Lesson 1: Have a thorough understanding of the FDA guidance.

  • One of the issues that complicated our verification effort was that several of the vendors, developers, and protocol writers had different understandings of the FDA’s CSA guidance and how it applies to software verification. The guidance did not turn the regulatory landscape into the “wild, wild west,” where all testing can be used in the formal verification validation process. The guidance provides specific information on the FDA’s thoughts about manufacturers’ use of vendor testing, other ad-hoc testing, and electronic data collection to verify the installation and operation of the software. Before taking the project down the CSA road, make sure everyone on the team understands the different requirement categories and the type of testing promoted by the FDA for software verification. Spending time to develop the team’s understanding of the new approach and the guidance’s requirements for verification deliverables is imperative in realizing the increased efficiency of a CSA based software verification effort, as it will eliminate significant rework of unacceptably documented deliverables.

Lesson 2: Create a robust risk assessment and mitigation process.

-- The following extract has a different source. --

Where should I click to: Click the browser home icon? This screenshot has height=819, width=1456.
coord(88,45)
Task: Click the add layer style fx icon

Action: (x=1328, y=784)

  • It is essential that you identify the amount of rigor needed to verify the various requirements extremely early in the project. Conduct a detailed risk assessment to identify potential risks associated with the software verification, then develop mitigation strategies based on the results to address all identified risks in the most efficient manner possible. This provides a roadmap for what requirements and systems can be verified more efficiently with a CSA-based verification strategy and which high-risk requirements must be verified with a complete set of validation lifecycle deliverables. Include QA and Validation as part of this process to gain their input on the verification decisions to prevent issues with these groups later in the project. Communicating early in a project is crucial for preventing problems and saving time. This approach allows for better coordination and understanding among team members, leading to a more successful project outcome instead of trying to remediate them later. The validation plan should define the risk assessment and mitigation process, or it can reference an SOP or company policy, but it must be in place early and used as a living document and tool to create a path for verifying all software and requirements. Delaying or minimizing this effort will create misunderstandings and conflict during the executing phase of the project!

Lesson 3: Identify a documentation strategy for the project.

  • Establish a robust documentation strategy that can handle not only the formal validation files of a standard validation effort but one that can handle records from vendors that may come in several formats, electronic records generated by a multitude of sources, manufacturer’s information, and other data that may be required to complete the validation. The process must include a way to review, approve, store, retrieve, and revise the assortment of documents. This can be quite different from the company’s normal data management system and procedures since it is an integral part of the validation of any GMP system.

Lesson 4: Generate a comprehensive Validation System Project Plan

  • The validation plan lists the procedures being used in the validation, including the risk-based approach and document management processes mentioned above. It defines the scope and deliverables of the validation project, identifies responsibilities for the deliverables and the deliverable’s review/approval process, and provides for changes to be made to the project if needed. The validation plan is extremely important on these types of verification efforts, it must clearly define the CSA-based process and help guide team members who are not familiar with the deliverables required when using this type of verification process. The approved plan ensures that operations, IT, engineering, quality, validation, and other relevant stakeholders understand and agree to use the CSA-driven validation process mapped out in the plan. This is especially important because a CSA-based validation effort requires a roadmap that stakeholders familiar with document-driven validations can understand and support. A good validation project plan that defines the CSA-based project verification effort can and will eliminate many meetings and confrontations during the project.

Planning has always been an important and often overlooked phase of a validation project. Implementing the CSA guidance in a validation effort places even more importance on this phase, as many resources on the project will be exposed to a different philosophy of validating software than they have become accustomed to using. The deliverables from the planning phase are the cornerstone for a successful CSA-based validation effort, keeping the resources and deliverables on the right track during each stage of the project execution.